Exercise task: Extend the piece below on canned wine in South Africa, picking up right after its final sentence about The Curator cans.

-- Start Document passage --

If you’re a regular visitor to this website, as a wine-drinker you are pretty certainly in a tiny bubble in the froth of wine consumption. You’d know that syrah is the same as shiraz and that rosé isn’t a grape variety but petit verdot is; realise that sniffing a wine gives a lot of its inherent pleasure; could possibly conceive of not laughing at the idea of a group of people sitting around a table, sniffing a glassful of expensive wine, taking a sip and then spitting it out. You don’t mostly drink the sweet rosé that’s the best-selling wine in South Africa – and would probably be surprised to learn that the official definition of a high-priced wine in South Africa, as opposed to standard or medium, is R35 for 750ml (NB – not R350!). Etc.

Probably you also mostly (I don’t quite dare assume “only”) buy wine in glass bottles rather than plastic ones, or bag-in-box, or foil bags, or tetra-packs. But what I’m wondering is whether you might buy wine in aluminium cans. Because I can conceive of doing so myself.

Wine in cans has been a growing international trend for a good few years now, but it’s only since 2019 that they’ve been produced here, after the Wine and Spirits Board authorised them and laid down some technical rules. But the production – and presumably the market – has been growing apace. Jaap Pijl of Renegade Wines (whose Cancan range, made by Francois Haasbroek, was a pioneer) estimates that there are now 30+ brands. In its 2021 Statistics booklet, Sawis for the first time listed cans among the types of container it recorded. It states that, in 2020, 346 900 litres of wine were sold in cans. Which sounds a lot, but in the whole scale of things, not really – about a tenth of one percent of the total. Interestingly, that year (beset by lockdowns and bans), bag-in-box for the first time became the biggest category by volume sold, with 44.2% of the market, overtaking glass with 42.6. (Plastic had 10%, tetra packs 3%, and foil bags a bit less than cans.

It’s clear that, while it was innovative small producers that started things going here, making use of a specialist mobile canner that also serves craft brewers, and more small specialists have followed, the big players have started moving in – Spier, Perdeberg, Robertson and the like. Some other well-known brands too (Cloof, Bruce Jack), and there are even a few dealcoholized wines and a few sparklers – with big JC le Roux getting involved with the latter category. The most surprising name I’ve come across (one more widely invoked among Winemag’s readership I suppose) is that of AA Badenhorst, the great Swartland revolutionary. Of course, Adi has never been one to sneer at lower market levels (the success of Secateurs threatened at one stage to topple his image, I think), and he has a brand, seemingly for export, called The Curator, which has now got a trio in cans. The Badenhorst style of slightly whacky design is happily present, though the Badenhorst name is kept pretty small – but it is emphatically there.

-- End Document passage --
-- Start Provided data --

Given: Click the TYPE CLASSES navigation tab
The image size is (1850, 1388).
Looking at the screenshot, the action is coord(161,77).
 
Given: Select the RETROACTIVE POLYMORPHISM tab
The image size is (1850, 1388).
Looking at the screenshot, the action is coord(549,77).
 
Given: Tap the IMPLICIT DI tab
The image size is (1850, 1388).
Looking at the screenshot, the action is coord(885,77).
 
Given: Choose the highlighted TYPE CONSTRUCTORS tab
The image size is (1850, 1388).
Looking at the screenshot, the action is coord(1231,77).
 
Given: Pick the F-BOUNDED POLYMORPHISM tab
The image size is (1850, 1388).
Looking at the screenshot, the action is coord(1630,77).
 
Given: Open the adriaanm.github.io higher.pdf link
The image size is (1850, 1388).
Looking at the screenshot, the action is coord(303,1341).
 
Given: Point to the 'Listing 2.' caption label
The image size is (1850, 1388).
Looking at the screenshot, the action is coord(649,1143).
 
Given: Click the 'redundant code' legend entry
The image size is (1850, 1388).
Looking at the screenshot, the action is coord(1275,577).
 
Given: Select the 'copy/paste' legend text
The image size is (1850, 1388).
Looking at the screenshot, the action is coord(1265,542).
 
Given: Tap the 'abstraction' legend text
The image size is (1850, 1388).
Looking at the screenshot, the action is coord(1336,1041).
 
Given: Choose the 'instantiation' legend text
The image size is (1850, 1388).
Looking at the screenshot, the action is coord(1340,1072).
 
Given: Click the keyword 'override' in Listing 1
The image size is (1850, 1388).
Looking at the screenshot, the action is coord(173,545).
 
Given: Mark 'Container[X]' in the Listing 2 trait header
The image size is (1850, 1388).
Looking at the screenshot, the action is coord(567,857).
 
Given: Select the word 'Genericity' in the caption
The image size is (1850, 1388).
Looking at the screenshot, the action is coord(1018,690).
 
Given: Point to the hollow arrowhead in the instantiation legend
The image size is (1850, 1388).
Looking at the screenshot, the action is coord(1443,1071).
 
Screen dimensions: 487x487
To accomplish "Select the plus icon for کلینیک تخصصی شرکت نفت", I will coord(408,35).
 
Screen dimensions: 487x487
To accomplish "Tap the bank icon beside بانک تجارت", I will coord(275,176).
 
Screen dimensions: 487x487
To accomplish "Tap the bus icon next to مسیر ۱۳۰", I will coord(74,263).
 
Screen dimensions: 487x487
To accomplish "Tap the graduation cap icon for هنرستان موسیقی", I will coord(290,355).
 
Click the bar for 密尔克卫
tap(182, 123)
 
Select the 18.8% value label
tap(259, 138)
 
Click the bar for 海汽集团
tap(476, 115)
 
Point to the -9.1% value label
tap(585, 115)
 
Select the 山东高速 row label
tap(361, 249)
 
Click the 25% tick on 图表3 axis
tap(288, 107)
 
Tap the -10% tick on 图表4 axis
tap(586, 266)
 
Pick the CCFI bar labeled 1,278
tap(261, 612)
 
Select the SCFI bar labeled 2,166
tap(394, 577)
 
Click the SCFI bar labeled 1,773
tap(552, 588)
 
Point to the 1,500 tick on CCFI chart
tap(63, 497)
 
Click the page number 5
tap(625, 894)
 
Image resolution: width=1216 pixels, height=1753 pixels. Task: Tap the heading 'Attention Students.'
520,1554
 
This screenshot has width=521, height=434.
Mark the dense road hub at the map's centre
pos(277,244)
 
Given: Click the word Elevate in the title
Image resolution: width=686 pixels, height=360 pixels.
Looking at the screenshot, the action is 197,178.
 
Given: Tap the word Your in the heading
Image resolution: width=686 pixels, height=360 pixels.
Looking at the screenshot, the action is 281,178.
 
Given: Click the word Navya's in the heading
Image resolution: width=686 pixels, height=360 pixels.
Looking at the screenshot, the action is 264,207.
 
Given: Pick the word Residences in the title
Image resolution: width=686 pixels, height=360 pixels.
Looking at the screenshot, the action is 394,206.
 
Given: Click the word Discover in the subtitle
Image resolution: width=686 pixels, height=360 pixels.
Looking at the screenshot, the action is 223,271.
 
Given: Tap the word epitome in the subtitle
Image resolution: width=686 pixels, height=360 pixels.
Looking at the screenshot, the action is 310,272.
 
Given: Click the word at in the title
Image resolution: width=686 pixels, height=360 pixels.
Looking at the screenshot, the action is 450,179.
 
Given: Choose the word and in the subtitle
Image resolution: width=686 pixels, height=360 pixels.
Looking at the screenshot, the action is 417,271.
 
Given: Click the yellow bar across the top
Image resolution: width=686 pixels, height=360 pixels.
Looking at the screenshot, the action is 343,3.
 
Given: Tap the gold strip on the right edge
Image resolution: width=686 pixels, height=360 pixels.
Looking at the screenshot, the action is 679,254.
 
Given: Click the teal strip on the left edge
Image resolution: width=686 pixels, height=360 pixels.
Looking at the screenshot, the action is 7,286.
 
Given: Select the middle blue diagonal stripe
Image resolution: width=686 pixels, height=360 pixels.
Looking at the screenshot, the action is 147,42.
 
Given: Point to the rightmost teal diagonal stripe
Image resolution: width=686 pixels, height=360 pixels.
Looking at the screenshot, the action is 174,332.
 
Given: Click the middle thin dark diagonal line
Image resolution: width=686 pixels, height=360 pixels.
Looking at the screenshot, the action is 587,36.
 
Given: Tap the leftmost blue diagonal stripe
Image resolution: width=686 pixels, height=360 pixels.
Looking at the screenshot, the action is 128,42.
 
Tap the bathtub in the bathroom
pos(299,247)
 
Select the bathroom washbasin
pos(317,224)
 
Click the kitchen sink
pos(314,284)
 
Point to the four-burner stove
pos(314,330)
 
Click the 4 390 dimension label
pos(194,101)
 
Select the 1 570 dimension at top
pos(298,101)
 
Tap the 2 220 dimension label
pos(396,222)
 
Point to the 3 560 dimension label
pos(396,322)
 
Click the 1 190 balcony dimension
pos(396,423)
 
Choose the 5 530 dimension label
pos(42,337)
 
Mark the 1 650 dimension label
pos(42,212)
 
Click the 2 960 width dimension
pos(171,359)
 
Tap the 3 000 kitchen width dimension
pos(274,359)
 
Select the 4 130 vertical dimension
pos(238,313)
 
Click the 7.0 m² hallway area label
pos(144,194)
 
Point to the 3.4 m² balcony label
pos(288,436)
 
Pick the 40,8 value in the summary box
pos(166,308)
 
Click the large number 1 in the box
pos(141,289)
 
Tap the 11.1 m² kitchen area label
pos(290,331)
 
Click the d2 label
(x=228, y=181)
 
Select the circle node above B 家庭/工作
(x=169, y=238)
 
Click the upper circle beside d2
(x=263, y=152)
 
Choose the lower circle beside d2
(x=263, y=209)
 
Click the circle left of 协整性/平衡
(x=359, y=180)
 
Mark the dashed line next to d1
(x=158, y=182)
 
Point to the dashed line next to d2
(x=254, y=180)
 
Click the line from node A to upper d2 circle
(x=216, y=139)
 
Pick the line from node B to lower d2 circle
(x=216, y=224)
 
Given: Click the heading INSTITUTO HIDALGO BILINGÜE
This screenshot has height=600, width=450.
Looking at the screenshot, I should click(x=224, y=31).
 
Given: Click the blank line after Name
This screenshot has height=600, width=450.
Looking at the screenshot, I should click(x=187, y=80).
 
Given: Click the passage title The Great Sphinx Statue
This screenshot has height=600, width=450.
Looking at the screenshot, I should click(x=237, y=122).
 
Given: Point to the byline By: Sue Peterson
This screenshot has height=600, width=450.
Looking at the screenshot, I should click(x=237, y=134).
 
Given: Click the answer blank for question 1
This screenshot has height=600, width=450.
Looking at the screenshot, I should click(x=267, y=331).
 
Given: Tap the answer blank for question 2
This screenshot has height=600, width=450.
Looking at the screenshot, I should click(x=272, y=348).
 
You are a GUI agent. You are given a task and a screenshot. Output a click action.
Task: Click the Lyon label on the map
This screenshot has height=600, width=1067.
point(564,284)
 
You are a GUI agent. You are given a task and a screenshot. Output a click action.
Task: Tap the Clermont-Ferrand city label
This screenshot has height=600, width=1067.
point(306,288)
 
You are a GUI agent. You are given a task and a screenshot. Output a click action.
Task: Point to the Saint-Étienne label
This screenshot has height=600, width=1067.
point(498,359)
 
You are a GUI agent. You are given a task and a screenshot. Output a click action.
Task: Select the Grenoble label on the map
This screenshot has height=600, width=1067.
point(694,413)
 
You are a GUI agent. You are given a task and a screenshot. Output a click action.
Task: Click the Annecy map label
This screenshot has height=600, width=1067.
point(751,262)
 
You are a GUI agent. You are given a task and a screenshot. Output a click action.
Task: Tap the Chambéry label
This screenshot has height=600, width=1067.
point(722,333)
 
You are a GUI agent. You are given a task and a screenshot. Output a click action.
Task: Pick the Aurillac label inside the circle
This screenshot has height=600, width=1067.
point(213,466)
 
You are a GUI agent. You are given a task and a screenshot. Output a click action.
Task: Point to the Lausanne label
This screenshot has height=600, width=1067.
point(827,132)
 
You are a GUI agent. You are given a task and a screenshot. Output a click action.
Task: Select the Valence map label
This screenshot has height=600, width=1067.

-- End Provided data --

Response to the task:
The Fishwives Club range of cans.

As to the wines available in can – going by my small experience, there’s the usual lower-end range. Certainly some very decent examples (on this website, Christian Eedes gave Cancan’s chenin blanc a score of 92, which I thought excessive, though not outrageously so), and certainly some pretty dreadful ones. The packaging is generally pretty marvellous (I could mention, for just one example, the sexy attractiveness of The Fishwives Club, without endorsing the wines), and the slimline cans (250 ml is overwhelmingly standard) are nice too.

Perhaps the image will settle down into cheap wines only, perhaps there’ll remain some room for the likes of us (ie, fancy wine drinkers), especially those wanting to take wine (surreptitiously) to the beach or picnics or to lug it up the mountain, like Christian – where you’re probably not wanting your Crystallum or FMC anyway. It also occurs to me how useful it could be to keep a few cans in the kitchen for cooking.

There’s a lot more to be said for wine in cans, of course, beyond the convenience in many circumstances, especially ecologically. Canned wine can be packed and transported more efficiently than bottles (especially those abominable overweight bottles), and the cans are much more recyclable – and more likely to be recycled in South Africa, where about 70% of beverage cans get recycled, as opposed to 43% of glass packaging.

Incidentally, cans are not the only ecologically sound challenge to standard glass bottles for wines not needing long-term maturation. I wrote last year about the emergence of flat PET bottles, designed so that one can fit through a letterbox and ten can be packed into the space occupied by four standard glass bottles. I recently heard from the manufacturer, Garçon Wines, that they’re looking “into the appetite for the packaging for local consumption and exports” in South Africa (with the ubiquitous Mike Ratcliffe engaged to do the looking). They’re “aiming to become the dominant primary packaging in wine”, but I guess the canners might say the same thing, and I doubt if the glass and cork and screwcap manufacturers are immediately worried.

But certainly, one way and another, the wine-shelves are not going to look the same in a few years’ time.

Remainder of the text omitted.